# Work task
Provide only the number of lines in the records below that include "agent".

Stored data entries
^^^^^^^^
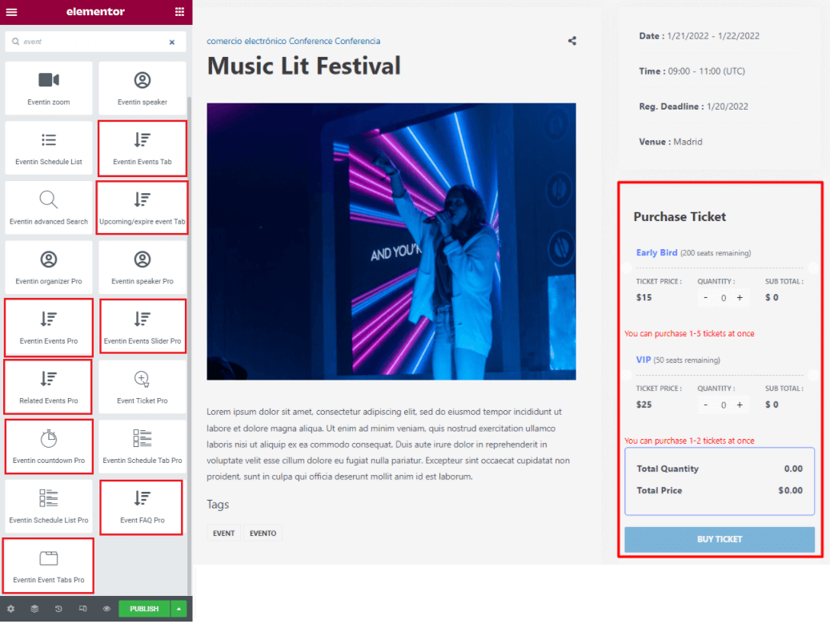
Task: Expand the publish options arrow
Action: pyautogui.click(x=178, y=609)
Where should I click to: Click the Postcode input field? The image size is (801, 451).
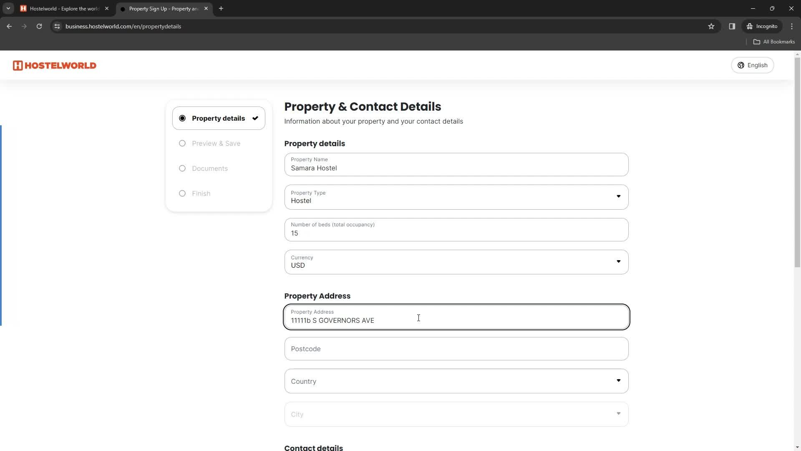coord(458,350)
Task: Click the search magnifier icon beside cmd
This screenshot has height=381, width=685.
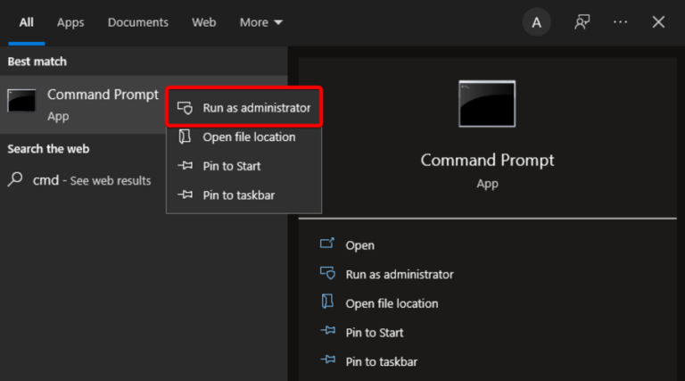Action: point(15,180)
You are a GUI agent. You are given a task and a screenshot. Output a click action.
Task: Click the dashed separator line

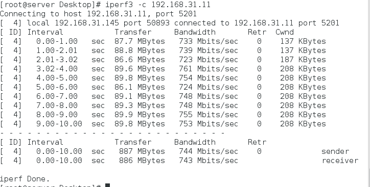click(112, 133)
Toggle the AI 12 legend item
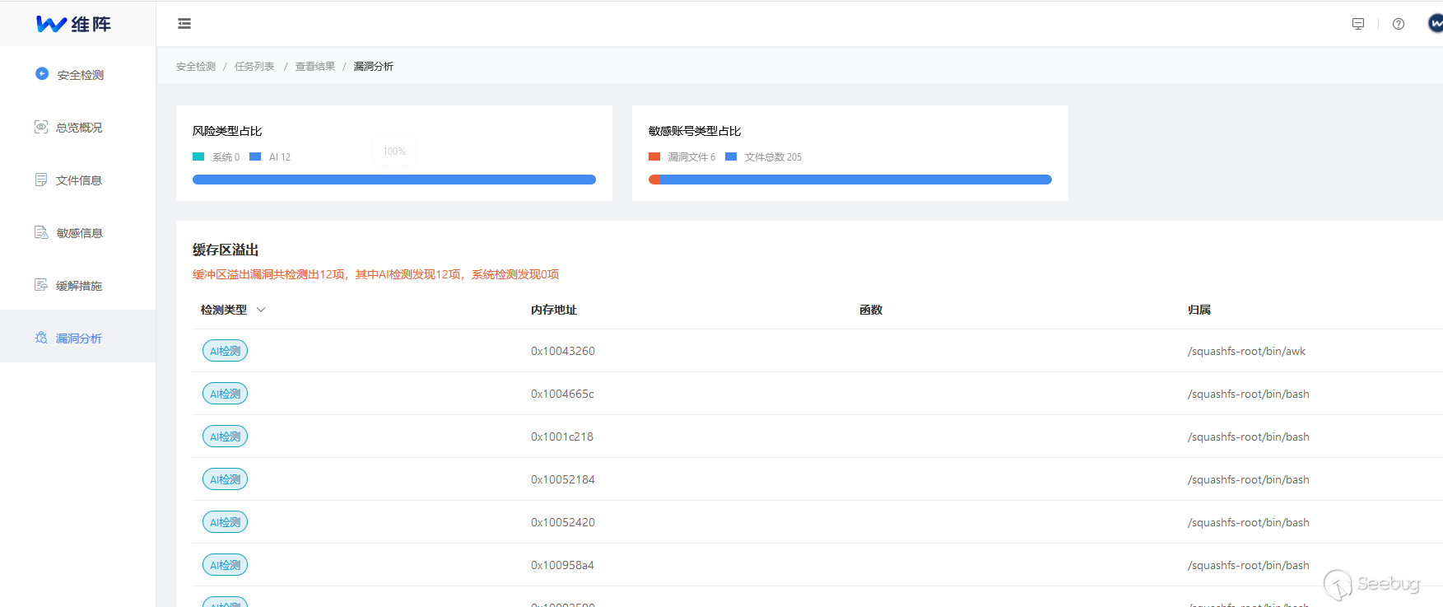 271,156
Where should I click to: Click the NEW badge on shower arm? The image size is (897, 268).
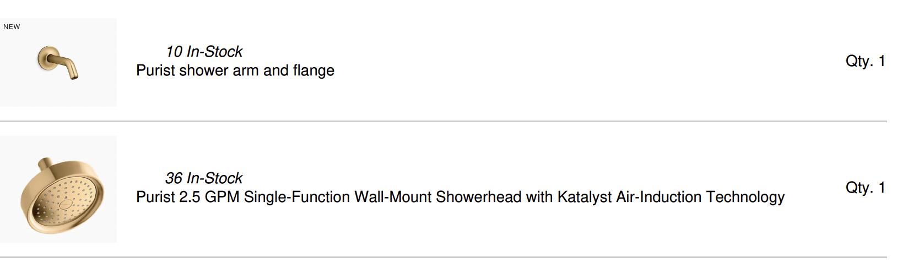pos(12,26)
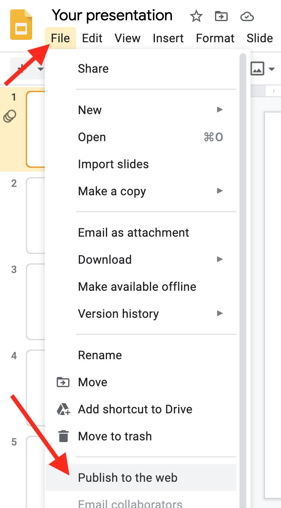Click Move in the File menu
This screenshot has height=508, width=281.
pos(93,382)
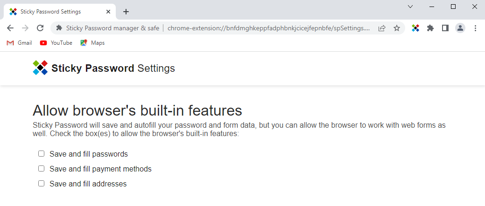485x206 pixels.
Task: Reload the current page
Action: click(40, 28)
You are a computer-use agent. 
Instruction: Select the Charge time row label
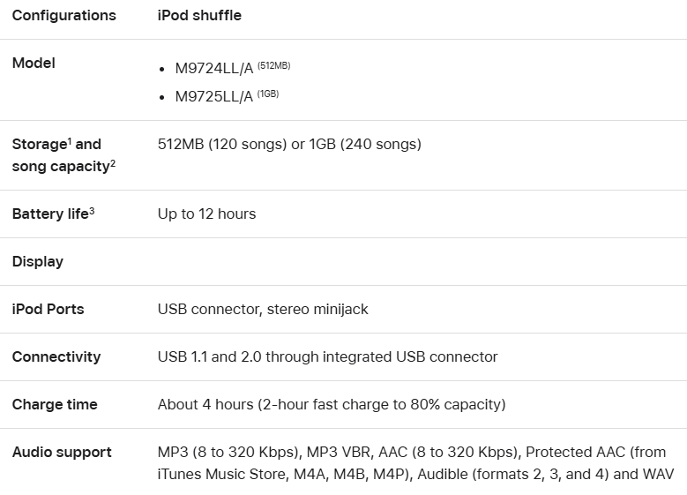point(55,404)
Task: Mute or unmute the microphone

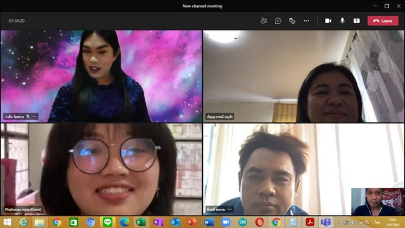Action: click(342, 21)
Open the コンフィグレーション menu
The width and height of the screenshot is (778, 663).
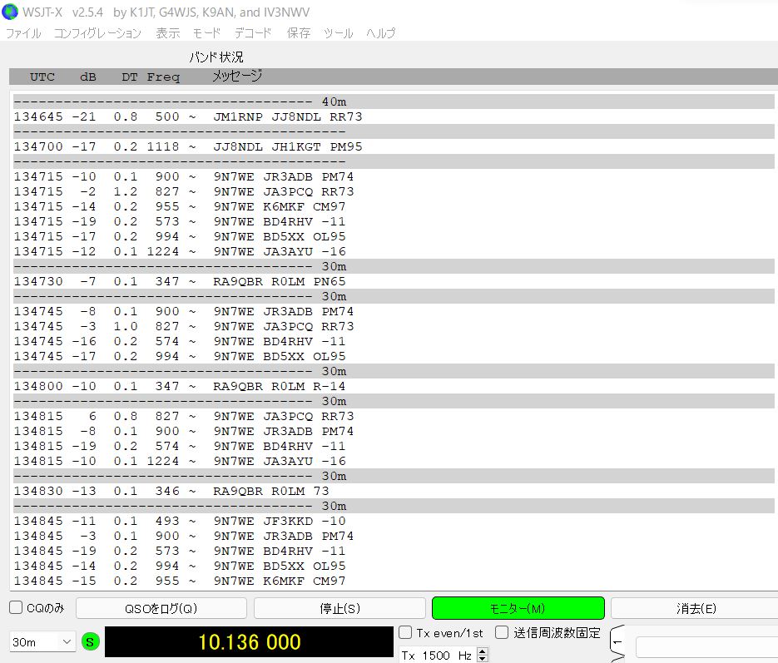pyautogui.click(x=97, y=33)
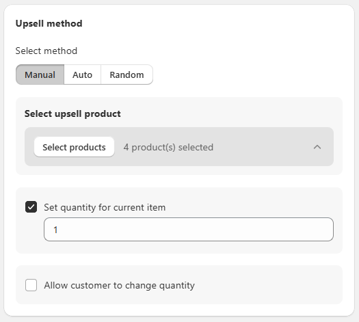Image resolution: width=359 pixels, height=322 pixels.
Task: Enable Allow customer to change quantity
Action: 31,285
^^^^^^^^
# Result
2